## INSTRUCTION
Can you reproduce the records starting at the line containing "You are a computer-use agent. The" and ending at the line containing "pyautogui.click(x=1578, y=500)", changing "Instruction" to "Command" throughout and leaving everything else untouched? Return only those lines.

## TASK DATA
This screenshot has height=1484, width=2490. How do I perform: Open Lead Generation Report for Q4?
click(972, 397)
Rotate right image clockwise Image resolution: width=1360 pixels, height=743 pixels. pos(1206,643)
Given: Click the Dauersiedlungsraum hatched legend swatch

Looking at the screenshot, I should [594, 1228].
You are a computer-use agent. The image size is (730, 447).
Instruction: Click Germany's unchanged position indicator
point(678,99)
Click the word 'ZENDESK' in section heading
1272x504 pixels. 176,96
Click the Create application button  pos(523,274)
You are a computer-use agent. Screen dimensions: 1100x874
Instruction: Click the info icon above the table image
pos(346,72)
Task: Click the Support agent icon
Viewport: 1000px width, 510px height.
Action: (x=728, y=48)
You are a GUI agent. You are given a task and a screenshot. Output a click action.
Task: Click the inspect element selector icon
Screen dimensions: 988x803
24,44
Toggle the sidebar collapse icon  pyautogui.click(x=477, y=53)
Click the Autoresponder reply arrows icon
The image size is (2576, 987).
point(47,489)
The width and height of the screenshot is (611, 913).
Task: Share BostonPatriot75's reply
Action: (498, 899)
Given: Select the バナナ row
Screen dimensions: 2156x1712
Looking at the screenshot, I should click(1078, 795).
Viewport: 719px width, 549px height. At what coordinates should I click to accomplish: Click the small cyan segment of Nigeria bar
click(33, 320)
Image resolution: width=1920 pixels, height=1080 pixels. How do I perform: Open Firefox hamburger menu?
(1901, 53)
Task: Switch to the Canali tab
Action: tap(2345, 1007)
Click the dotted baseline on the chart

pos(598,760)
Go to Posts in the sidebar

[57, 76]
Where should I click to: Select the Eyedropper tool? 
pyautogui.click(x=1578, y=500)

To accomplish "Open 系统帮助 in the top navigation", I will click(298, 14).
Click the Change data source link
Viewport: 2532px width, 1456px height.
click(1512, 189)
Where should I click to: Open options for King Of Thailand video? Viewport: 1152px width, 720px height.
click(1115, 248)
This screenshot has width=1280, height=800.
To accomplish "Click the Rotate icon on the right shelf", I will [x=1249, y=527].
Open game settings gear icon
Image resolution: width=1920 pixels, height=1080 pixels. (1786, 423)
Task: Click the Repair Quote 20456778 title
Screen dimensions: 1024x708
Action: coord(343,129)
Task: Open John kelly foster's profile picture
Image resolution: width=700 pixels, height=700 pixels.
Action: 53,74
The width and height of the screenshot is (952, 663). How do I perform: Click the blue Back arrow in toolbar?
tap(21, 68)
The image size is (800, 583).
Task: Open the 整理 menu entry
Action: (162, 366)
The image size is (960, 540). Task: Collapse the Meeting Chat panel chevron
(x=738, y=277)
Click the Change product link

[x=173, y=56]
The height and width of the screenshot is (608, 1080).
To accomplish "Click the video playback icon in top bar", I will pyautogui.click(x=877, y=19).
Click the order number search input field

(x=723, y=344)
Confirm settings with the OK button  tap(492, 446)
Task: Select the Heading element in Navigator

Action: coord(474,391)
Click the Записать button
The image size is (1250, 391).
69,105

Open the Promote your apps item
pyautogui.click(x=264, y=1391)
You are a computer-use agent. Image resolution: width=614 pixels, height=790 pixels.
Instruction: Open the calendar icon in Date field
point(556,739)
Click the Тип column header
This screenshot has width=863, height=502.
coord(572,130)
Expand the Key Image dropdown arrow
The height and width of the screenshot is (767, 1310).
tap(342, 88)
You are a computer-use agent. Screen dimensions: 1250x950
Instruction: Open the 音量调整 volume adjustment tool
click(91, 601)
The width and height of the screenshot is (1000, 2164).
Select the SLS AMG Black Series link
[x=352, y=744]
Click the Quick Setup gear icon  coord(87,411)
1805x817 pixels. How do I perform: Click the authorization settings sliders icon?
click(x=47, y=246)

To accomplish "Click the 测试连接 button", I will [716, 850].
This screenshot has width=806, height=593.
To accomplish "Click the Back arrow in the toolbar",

## FULL ANSWER
You are a computer-use agent. The image size is (730, 447).
Command: Click Germany's unchanged position indicator
point(678,99)
Click the word 'ZENDESK' in section heading
1272x504 pixels. 176,96
Click the Create application button  pos(523,274)
You are a computer-use agent. Screen dimensions: 1100x874
Command: Click the info icon above the table image
pos(346,72)
Task: Click the Support agent icon
Viewport: 1000px width, 510px height.
Action: (x=728, y=48)
You are a GUI agent. You are given a task and a screenshot. Output a click action.
Task: Click the inspect element selector icon
Screen dimensions: 988x803
24,44
Toggle the sidebar collapse icon  pyautogui.click(x=477, y=53)
Click the Autoresponder reply arrows icon
The image size is (2576, 987).
point(47,489)
The width and height of the screenshot is (611, 913).
Task: Share BostonPatriot75's reply
Action: (498, 899)
Given: Select the バナナ row
Screen dimensions: 2156x1712
Looking at the screenshot, I should click(1078, 795).
Viewport: 719px width, 549px height. At what coordinates should I click to accomplish: Click the small cyan segment of Nigeria bar
click(33, 320)
Image resolution: width=1920 pixels, height=1080 pixels. How do I perform: Open Firefox hamburger menu?
(1901, 53)
Task: Switch to the Canali tab
Action: tap(2345, 1007)
Click the dotted baseline on the chart

pos(598,760)
Go to Posts in the sidebar

[57, 76]
Where should I click to: Select the Eyedropper tool? 
pyautogui.click(x=1578, y=500)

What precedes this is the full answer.